Biochemical changes of the pericellular matrix and spatial chondrocyte organization-Two highly interconnected hallmarks of osteoarthritis.

During osteoarthritis, chondrocytes change their spatial arrangement from single to double strings, then to small and big clusters. This change in pattern has recently been established as an image-based biomarker for osteoarthritis. The pericellular matrix (PCM) appears to degrade together alongside cellular reorganization. The aim of this study was to characterize this PCM-degradation based on different cellular patterns. We additionally wanted to identify the earliest time point of PCM-breakdown in this physiopathological model. To this end, cartilage samples were selected according to their predominant cellular pattern. Qualitative analysis of PCM degradation was performed immunohistochemically by analysing five main PCM components: collagen type VI, perlecan, collagen type III, biglycan, and fibrillin-1 (n = 6 patients). Their protein content was quantified by enzyme-linked immunosorbent assay (127 patients). Accompanying spatial cellular rearrangement, the PCM is progressively destroyed, with a pericellular signal loss in fluorescence microscopy for collagen type VI, perlecan, and biglycan.
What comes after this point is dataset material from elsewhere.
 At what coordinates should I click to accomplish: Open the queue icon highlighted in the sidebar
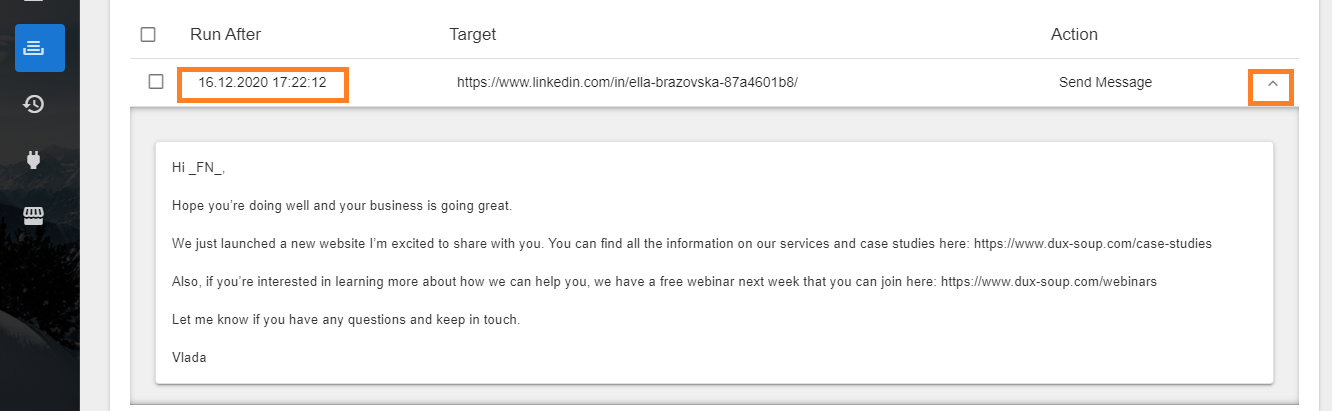[40, 48]
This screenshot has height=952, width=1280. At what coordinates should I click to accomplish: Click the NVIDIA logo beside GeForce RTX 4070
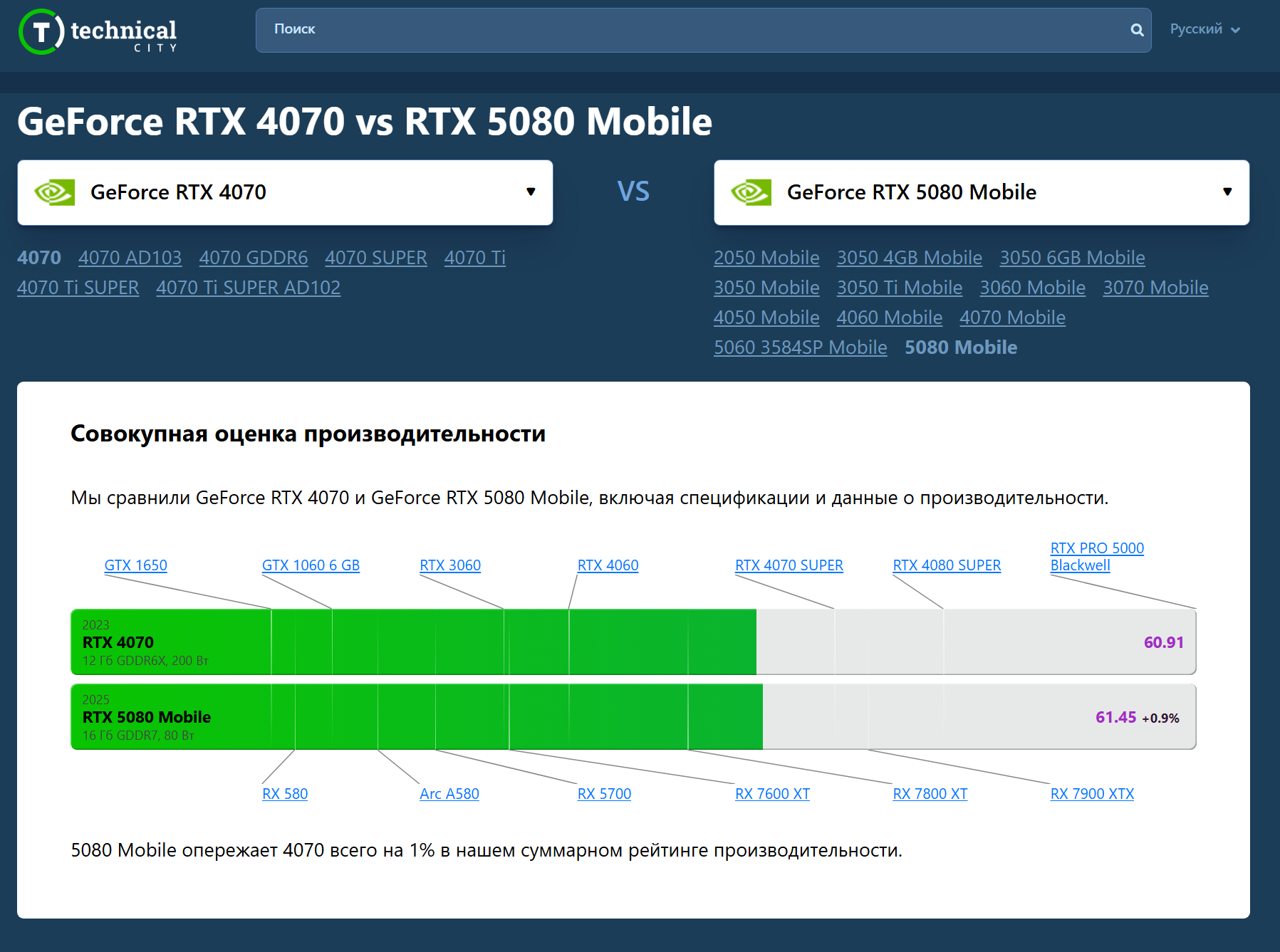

This loss in protein signal is accompanied by a reduction in total protein content from single strings to big clusters (P < .001 for collagen type VI, P = .003 for perlecan, and P < .001 for biglycan). As a result of an increase in the number of cells from single strings to big clusters, the amount of protein available per cell also decreases for collagen type III and fibrillin-1, where total protein levels remain constant. Biochemical changes of the PCM and cellular rearrangement are thus highly interconnected hallmarks of osteoarthritis. Interestingly, the earliest point in time for a relevant PCM impairment appears to be at the transition to small clusters.